Repeat the conversation about letters to books between "Sarah: Each chapter" and "from the collection!", inclusive, swapping "library" out for "bookstore".

_SELECTED TEXT_:
**********
Sarah: Each chapter of this is about a book or a genre. Each is only two or three pages long, and starts with a fake catalog entry — the subject headings are sometimes serious and sometimes hilarious. Each chapter is written like a letter. The first one starts “Dear The Goldfinch,” the book by Donna Tartt.
Gene: Have you read The Goldfinch?
S: No, but I feel like I needed post-it flags or a highlighter to mark all the books in here I want to read now. She writes love letters to the books that changed her life and why she loved them, how they came into her life at the right time…
G: So it’s as much about her as about the books?
S: Is is SO much about her, it’s this great autobiography through books. And she works in a library, so she also writes breakup letters to books she has to weed from the collection!
G: It’s not just love letters?
S: Not just love letters! Breakup letters, hate letters…
G: Hate letters!
S: Here’s one to a book, the subject headings she puts at the top are “Calculators” and “Old as Shit.” It’s to the book The Calculating Book: Fun and Games with Your Pocket Calculator. (laughs)
**********
_INFORMATION PROVIDED_:
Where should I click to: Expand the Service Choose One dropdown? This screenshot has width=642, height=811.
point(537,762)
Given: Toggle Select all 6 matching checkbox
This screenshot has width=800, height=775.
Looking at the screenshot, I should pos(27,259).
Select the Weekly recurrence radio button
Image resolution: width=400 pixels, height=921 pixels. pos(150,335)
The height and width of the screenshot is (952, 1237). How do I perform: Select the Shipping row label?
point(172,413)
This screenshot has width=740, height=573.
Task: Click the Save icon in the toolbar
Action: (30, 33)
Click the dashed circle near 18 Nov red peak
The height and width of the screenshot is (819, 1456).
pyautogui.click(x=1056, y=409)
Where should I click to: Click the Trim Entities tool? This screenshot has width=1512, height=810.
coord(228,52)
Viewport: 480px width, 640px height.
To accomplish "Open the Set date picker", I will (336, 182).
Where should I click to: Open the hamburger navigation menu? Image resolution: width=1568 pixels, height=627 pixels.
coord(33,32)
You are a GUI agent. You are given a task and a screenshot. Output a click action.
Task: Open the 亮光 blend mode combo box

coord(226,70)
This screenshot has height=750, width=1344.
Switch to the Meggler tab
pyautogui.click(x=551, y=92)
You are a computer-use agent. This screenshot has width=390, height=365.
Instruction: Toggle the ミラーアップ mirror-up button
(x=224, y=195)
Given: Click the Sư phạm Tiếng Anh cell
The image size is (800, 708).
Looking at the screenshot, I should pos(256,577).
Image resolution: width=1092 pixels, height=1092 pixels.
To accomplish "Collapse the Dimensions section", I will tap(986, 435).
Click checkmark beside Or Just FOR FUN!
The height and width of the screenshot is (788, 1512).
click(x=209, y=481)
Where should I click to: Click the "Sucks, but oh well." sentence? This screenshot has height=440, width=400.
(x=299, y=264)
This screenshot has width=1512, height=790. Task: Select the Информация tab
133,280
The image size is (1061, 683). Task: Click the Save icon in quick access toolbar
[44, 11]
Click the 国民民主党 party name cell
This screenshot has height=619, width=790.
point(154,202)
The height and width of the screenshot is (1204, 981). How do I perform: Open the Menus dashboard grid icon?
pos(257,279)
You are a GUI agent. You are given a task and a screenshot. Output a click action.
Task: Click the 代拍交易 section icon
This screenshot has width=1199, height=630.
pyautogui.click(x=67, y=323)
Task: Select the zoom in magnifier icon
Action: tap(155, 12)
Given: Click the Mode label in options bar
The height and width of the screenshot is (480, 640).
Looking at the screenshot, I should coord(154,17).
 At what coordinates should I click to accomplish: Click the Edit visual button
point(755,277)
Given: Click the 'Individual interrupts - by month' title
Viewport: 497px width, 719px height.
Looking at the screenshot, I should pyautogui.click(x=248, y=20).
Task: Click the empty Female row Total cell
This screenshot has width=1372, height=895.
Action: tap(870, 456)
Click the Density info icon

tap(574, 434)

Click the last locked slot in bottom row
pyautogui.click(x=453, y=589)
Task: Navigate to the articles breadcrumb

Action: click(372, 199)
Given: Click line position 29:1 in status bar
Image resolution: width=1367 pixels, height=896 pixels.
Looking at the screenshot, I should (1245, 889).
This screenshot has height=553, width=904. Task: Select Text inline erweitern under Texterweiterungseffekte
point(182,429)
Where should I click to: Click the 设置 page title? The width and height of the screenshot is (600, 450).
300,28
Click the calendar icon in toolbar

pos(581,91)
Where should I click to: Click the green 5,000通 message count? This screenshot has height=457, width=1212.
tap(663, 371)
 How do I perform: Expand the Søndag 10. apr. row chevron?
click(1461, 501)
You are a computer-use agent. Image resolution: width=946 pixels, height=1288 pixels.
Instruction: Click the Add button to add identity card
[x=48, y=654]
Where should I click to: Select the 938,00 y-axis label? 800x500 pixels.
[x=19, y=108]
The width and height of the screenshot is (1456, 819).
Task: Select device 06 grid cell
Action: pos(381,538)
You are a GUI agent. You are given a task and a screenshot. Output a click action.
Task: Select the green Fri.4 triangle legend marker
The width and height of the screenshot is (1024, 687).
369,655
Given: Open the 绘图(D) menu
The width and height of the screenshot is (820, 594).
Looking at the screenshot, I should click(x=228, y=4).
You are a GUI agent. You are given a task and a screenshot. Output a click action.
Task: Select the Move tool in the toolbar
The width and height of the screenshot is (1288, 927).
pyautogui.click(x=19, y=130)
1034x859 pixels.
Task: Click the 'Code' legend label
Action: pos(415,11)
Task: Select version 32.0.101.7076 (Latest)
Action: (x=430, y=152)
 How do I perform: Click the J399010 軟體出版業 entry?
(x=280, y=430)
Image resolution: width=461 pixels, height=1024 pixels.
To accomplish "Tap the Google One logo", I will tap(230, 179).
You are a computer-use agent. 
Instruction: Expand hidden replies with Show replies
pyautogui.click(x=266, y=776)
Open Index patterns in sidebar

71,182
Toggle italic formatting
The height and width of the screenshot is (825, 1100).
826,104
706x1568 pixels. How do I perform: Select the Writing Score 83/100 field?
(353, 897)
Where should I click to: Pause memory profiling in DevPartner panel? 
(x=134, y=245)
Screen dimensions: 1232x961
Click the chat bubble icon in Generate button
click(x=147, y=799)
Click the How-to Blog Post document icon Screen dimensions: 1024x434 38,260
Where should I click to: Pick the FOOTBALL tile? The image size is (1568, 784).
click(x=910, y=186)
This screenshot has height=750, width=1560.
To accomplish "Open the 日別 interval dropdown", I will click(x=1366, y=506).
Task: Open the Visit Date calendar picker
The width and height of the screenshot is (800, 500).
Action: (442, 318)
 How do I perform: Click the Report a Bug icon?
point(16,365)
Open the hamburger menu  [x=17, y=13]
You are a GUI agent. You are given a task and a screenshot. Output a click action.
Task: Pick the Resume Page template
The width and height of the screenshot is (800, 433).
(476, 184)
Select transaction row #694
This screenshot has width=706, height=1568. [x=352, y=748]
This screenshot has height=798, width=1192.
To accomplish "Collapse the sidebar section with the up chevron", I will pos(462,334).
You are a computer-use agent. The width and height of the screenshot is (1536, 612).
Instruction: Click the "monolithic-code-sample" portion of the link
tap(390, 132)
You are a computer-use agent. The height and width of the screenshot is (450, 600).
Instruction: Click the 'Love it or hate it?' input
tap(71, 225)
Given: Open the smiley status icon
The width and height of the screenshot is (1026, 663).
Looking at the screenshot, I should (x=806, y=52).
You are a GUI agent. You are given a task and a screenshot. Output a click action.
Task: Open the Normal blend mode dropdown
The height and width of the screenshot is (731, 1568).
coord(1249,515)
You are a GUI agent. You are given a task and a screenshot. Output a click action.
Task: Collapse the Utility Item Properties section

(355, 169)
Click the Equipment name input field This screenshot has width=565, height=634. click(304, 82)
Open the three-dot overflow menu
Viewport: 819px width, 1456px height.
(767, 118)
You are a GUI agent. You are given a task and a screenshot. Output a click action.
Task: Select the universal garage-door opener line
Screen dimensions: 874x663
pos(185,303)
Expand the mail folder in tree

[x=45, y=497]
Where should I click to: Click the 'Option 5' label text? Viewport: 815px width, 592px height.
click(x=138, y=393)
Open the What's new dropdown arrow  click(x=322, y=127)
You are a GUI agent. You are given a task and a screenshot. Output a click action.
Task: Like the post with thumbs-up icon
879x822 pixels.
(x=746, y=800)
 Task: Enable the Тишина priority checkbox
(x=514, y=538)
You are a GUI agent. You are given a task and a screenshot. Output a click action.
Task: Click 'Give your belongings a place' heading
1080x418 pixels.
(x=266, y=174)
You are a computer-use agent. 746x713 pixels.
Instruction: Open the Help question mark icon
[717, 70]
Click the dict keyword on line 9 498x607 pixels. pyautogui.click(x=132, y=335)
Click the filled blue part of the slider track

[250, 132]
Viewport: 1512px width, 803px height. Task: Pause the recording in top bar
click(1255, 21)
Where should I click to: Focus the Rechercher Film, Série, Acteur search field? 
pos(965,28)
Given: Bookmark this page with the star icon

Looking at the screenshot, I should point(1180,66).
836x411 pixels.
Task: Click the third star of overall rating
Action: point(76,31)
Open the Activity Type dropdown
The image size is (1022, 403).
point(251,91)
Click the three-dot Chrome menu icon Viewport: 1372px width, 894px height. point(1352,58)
**********
_FULL SOLUTION_:
Sarah: Each chapter of this is about a book or a genre. Each is only two or three pages long, and starts with a fake catalog entry — the subject headings are sometimes serious and sometimes hilarious. Each chapter is written like a letter. The first one starts “Dear The Goldfinch,” the book by Donna Tartt.
Gene: Have you read The Goldfinch?
S: No, but I feel like I needed post-it flags or a highlighter to mark all the books in here I want to read now. She writes love letters to the books that changed her life and why she loved them, how they came into her life at the right time…
G: So it’s as much about her as about the books?
S: Is is SO much about her, it’s this great autobiography through books. And she works in a bookstore, so she also writes breakup letters to books she has to weed from the collection!